**Requirement**: Pull out every line with the word "computer" from the entries below.

(Pixel coordinate grounding data)
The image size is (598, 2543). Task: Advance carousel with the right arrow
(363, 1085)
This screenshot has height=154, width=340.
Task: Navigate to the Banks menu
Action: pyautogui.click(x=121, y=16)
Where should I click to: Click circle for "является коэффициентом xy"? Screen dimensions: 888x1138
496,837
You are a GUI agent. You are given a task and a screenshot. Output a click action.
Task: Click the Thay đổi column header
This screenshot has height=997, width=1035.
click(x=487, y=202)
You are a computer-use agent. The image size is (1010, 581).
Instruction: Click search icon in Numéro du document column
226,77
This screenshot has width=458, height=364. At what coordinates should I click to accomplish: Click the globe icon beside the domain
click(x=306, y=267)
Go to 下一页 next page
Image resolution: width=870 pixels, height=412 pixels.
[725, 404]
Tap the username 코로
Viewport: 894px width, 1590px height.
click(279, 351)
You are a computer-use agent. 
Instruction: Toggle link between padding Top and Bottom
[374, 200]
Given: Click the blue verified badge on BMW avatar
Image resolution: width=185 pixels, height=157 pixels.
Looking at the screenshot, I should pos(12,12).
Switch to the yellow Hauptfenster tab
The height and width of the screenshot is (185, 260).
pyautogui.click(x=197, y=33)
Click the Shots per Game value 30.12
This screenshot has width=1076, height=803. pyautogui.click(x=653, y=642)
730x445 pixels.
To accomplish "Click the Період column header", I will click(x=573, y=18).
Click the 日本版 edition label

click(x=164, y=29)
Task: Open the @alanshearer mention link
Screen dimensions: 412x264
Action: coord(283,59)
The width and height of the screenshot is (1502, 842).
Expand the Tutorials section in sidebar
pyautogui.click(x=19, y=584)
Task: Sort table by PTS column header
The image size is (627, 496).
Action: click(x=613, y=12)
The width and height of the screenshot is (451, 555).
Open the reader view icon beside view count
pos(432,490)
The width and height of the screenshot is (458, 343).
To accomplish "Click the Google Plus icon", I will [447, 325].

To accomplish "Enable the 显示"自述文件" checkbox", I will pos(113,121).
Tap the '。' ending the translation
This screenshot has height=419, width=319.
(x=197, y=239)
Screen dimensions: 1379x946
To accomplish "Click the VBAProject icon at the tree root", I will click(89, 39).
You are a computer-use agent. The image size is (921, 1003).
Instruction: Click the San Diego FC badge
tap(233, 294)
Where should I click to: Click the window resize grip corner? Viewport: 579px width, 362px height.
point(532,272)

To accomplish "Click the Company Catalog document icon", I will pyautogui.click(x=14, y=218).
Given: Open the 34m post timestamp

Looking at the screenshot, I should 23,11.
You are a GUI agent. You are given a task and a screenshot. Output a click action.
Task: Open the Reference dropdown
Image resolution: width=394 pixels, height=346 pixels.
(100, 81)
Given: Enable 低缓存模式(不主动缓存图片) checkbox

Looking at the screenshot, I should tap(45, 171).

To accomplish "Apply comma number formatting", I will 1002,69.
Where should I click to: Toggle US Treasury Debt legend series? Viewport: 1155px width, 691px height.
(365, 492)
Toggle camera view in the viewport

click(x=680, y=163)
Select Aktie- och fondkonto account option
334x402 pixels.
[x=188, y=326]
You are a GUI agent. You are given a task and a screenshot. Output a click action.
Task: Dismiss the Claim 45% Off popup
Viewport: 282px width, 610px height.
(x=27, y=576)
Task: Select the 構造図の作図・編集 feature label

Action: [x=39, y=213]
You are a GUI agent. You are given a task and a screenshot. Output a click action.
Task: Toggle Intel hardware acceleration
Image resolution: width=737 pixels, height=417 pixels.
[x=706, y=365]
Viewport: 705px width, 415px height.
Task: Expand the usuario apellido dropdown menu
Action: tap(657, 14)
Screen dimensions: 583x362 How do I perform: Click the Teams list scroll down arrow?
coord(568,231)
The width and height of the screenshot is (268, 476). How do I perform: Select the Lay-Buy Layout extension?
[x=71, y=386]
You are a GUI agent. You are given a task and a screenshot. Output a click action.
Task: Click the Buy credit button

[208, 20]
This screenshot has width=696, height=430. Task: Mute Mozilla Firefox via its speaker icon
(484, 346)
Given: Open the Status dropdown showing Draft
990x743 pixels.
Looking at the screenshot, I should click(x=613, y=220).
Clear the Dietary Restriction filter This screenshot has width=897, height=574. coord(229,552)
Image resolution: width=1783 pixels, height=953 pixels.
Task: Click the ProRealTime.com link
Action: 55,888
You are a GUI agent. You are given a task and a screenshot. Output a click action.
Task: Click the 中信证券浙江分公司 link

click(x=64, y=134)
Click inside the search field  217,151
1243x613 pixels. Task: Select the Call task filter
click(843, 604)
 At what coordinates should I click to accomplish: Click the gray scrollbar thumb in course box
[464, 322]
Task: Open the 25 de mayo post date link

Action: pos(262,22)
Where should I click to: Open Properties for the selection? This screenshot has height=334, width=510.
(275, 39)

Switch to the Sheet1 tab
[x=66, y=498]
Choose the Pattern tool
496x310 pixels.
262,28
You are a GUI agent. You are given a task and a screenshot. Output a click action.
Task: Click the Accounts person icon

**Solution for this problem**:
You are a computer-use agent. The image size is (1010, 581).
You are a computer-use agent. 
You are a computer-use agent. The image size is (921, 1003).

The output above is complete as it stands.